Definite Clause Grammars

Not Just for Parsing Anymore

Abstract

Definite Clause Grammars (DCG) have proved to be a system to build parsing systems simply and effectively. Unfortunately, DCG are so effective as a parser building tool, that their other uses are too often ignored -- it seems that DCG have been pigeon-holed into a parser building niche. This paper demonstrates the common usage of DCG and then expands these common usage patterns into areas other than parsing, showing that DCG are effective means of increasing programming efficiency while simultameously maintaining (or even clarifying) declarative semantics.

Introduction to DCG

Definite Clause Grammars (DCG) are syntactic extentions to Prolog that allow a subset of definite programs 1 to be written as Prolog programs. DCGs, and the definite programs they represent, facilitate, among other things, an almost unchanged translation of grammars defined in Bacchus-Naur Form (BNF) into (parts of) Prolog programs -- DCG is a useful tool for generating parsers and scanners.

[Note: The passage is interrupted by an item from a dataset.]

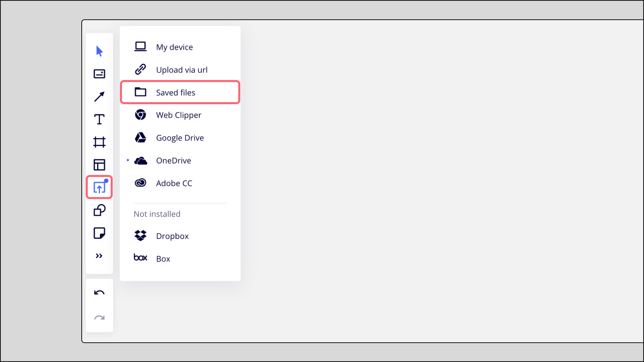
Task: Redo the previous action
Action: 99,318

Take, for example, a simple command-control language for, e.g. a robot-arm, 2 issuing commands as per the following:

up down up up down

An example representation of the above grammar in BNF for the above language is as follows ...

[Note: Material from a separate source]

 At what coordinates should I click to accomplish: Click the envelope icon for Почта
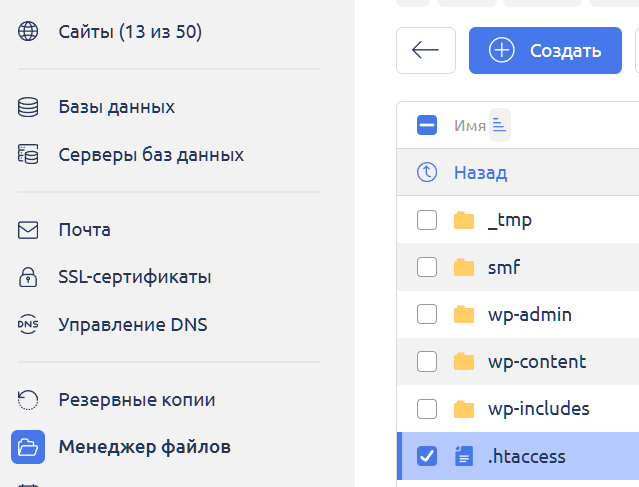tap(28, 230)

< move > ::= < step > < move >
< move > ::= < step >
< step > ::= up
< step > ::= down

... and the equivalent Prolog program using DCG is the following:

move --> step, move.
move --> step.
step --> [up].
step --> [down].

This nearly direct translation is simply amazing, especially as compared to other programming language families. It is inconceivable in other programming languages to construct a scanner for the above language so concisely in the native representation. The other amazing facet, not discussed here, is that the scanners and parsers scale with the grammar's complexity linearly ... writing scanners and parsers in other programming languages becomes much more difficult with increasing complexity, because, usually, such scanners and parsers increase in complexity polymonially or even exponentially to the complexity of the grammar.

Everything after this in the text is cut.